Document text:
▬▬▬▬▬▬

# Feather casting.......



## bald9eagle (Oct 26, 2013)

Can anyone answer.....can wild turkey feathers be used? I've read about not using certain feathers due to legality issues. (eagle, songbird, hawk, etc) 

My wife is trying her hand at feather blanks. I would love to get some insight into making these things but it seems like a well kept secret. I have no desire in selling them. I would really just love to make some out of turkey feathers for my hunting buddies.

I know I will get some better answers over on IAP but I just registered and I'm waiting for the okay to post.


----------



## Bean_counter (Oct 26, 2013)

Hey eagle appears you have a cross country runner in the family. Wild turkey can be cast I have some that were sold to me that came from JohnU (very well known feather caster). As to casting I'm the wrong guy to give advice since I find it easier to just buy them. Hope that helps a bit and look forward to seeing the wifey's work

Reactions: Like 1


----------



## ssgmeader (Oct 27, 2013)

The short answer is yes, I learned awhile back from my Natural History professor that you are required to have certain paperwork (permits) to be in possession of bird feathers, I believe it was the Migratory Bird Act that cover the majority of these regulations. This is to prevent the killing of bird for their plumage. (Why the Passenger Pigeon went extinct) This is covered by federal law and there is a process to applying for permission to collect and own feathers (ALWAYS) carry this paperwork on you, it actually saved my professors butt when he was questioned by a Fish and Game officer when he was found to have multiple feathers in his possession. Start here.

http://www.npwrc.usgs.gov/about/faqs/birds/feathers.htm


----------



## rdabpenman (Oct 29, 2013)

Unless the turkey feathers are quite small and pliable they will be difficult to attach to the pen tube. 

Les


----------

▬▬▬▬▬▬

Raw data:
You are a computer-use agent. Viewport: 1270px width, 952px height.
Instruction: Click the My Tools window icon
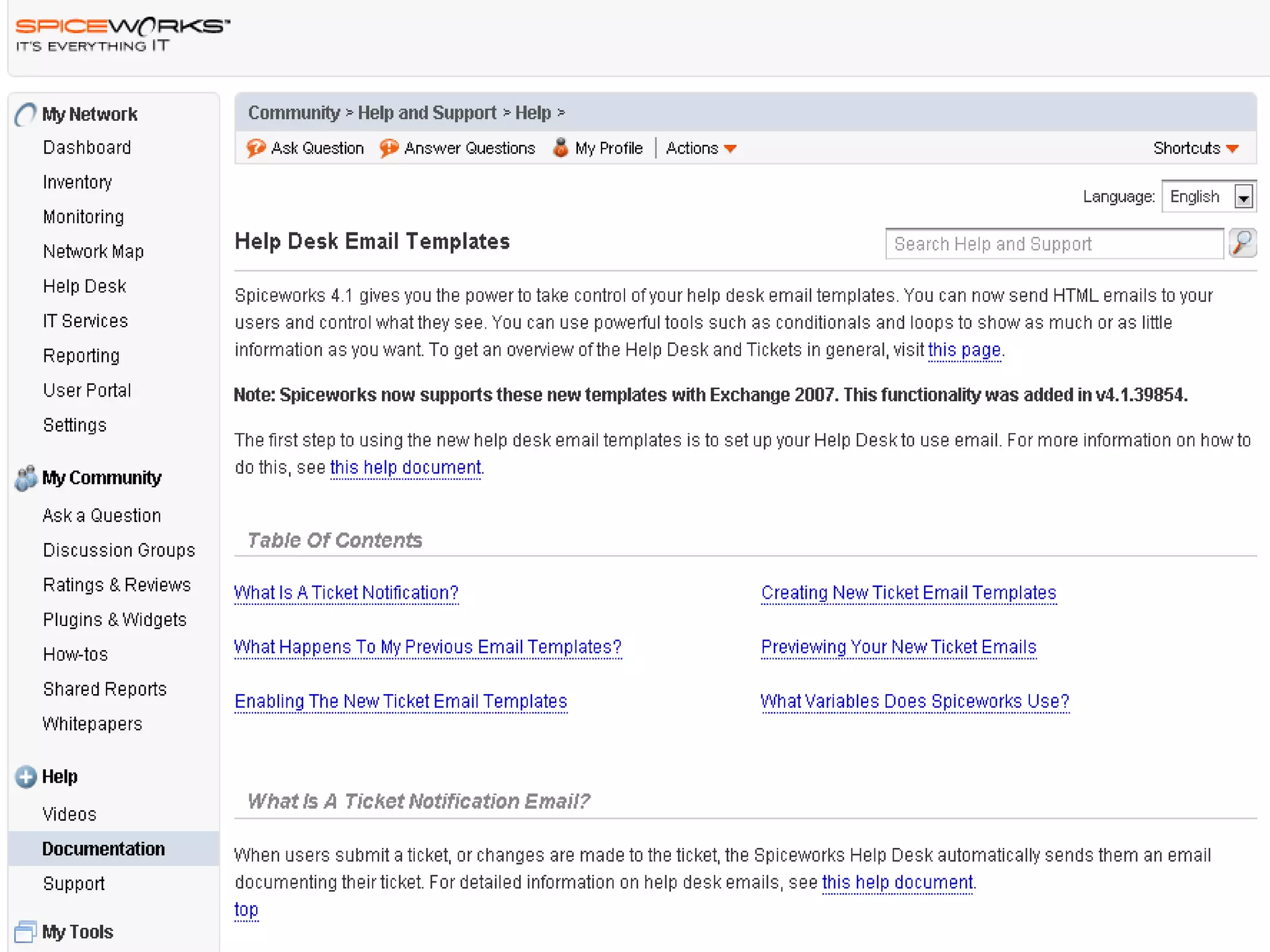point(25,932)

▬▬▬▬▬▬

List of tasks:
1. Answer these questions using the feather casting thread:
(a) According to Bean_counter, who supplied the wild turkey feathers that were sold to him?
(b) Which law does ssgmeader believe covers the majority of the feather regulations?
(c) According to rdabpenman, what must turkey feathers be for them not to be difficult to attach to the pen tube?
2. Reproduce the passage of the feather casting thread that begins at the words "Hey eagle appears" and stops after "(Oct 27, 2013)".

Replies:
1.
(a) JohnU, described as a very well known feather caster.
(b) The Migratory Bird Act.
(c) Quite small and pliable.

2.
Hey eagle appears you have a cross country runner in the family. Wild turkey can be cast I have some that were sold to me that came from JohnU (very well known feather caster). As to casting I'm the wrong guy to give advice since I find it easier to just buy them. Hope that helps a bit and look forward to seeing the wifey's work

Reactions: Like 1


----------



## ssgmeader (Oct 27, 2013)